A friend of mine recently told me he was eager to become a vegetarian, or at least give it a go. When this happens, I get heart palpitations. There is a very short period of time to get someone inspired by plant powered eating (not exclusively plants!) and ensure them they are not going to be hungry for the rest of their lives. Whilst it’s probably the out of season tomatoes at salad bars that are to blame here, I take this on as a genuine responsibility. Amongst almost all researchers and defined diets, there is one similar value and that is most people could use: more plants! Absolutely you should keep your chicken and fish but don’t forget your vegetables and fiber rich plant foods.
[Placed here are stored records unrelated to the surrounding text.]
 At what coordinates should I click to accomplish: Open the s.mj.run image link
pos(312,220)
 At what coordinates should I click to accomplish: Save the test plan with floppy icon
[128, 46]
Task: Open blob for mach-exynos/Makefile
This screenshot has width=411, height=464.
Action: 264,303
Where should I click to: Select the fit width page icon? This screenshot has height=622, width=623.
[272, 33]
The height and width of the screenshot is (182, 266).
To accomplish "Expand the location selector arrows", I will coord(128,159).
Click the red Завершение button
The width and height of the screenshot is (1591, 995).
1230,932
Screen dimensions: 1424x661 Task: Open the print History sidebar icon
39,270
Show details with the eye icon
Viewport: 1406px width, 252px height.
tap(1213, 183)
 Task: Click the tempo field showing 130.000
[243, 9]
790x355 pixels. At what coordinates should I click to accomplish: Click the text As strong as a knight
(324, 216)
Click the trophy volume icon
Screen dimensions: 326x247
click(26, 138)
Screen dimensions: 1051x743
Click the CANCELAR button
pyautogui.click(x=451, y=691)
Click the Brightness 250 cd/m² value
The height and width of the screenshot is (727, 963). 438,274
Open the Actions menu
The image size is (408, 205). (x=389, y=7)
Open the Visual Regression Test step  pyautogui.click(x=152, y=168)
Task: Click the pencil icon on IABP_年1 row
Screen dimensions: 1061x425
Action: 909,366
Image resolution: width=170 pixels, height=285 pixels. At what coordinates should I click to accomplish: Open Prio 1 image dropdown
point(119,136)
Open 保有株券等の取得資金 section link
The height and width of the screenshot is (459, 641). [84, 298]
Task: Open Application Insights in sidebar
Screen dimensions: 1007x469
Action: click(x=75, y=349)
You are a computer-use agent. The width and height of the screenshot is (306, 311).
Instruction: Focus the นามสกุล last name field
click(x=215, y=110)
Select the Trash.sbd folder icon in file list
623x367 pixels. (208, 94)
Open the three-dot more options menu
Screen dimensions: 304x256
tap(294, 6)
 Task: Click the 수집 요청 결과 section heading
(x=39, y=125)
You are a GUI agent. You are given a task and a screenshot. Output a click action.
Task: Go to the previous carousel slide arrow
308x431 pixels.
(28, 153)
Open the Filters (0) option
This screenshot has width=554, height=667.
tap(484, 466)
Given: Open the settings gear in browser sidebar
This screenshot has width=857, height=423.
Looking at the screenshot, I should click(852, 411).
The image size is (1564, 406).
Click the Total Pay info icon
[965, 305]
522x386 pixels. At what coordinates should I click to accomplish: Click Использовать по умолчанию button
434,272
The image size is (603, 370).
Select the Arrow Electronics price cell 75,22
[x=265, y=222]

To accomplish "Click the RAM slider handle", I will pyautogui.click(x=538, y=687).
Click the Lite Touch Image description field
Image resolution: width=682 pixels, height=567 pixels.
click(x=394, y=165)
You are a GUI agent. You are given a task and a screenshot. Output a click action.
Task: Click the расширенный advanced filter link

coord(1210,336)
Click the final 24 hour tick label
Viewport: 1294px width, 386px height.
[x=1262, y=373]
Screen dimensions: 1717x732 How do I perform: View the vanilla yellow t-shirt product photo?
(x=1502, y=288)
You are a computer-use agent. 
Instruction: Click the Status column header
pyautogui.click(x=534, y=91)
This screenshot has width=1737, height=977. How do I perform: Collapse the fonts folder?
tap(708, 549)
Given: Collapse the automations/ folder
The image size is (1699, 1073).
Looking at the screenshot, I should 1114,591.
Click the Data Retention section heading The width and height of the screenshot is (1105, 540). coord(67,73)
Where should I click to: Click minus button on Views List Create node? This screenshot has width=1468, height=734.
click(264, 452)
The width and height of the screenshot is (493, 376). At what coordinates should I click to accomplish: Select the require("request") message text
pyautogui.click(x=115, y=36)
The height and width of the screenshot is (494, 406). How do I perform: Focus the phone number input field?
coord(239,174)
I have made these falafels in the past and decided to give them another go as they are utterly delicious. Serves well with cauliflower pilaf or quinoa, roasted cauliflower and greens. Take them for a potluck, a picnic or pack them for a delicious work lunch. You may be tired of quinoa by now, but from a plant protein perspective, it’s important to have a broad spectrum of amino acids (protein building blocks) to ensure you’re getting enough of the nine essential amino acids. Here we are layering protein profiles from pumpkin seeds, pistachios and chickpeas. The recipe is barely adapted from Green Kitchen Stories.
Pistachio and Herb Falafels
¼ cup of mint
¼ cup of parsley
½ cup toasted pistachios
½ cup of pumpkin seeds
2 cups of chickpeas (rinse very thoroughly)
2 cloves of garlic
3 Tbsp. EVOO
1 tsp. ground cumin
½ tsp. sea salt
1 tbsp. GF flour
1 tsp. baking powder
In a food processor, blend down the herbs and nuts, and then the garlic and onion. Once chopped roughly, add in the rest of the ingredients and blend until part smooth, part chunk. Roll into balls (about 20 – 24), and bake at 375F for about 15 minutes.
They can be stored in the fridge for up to 4 days.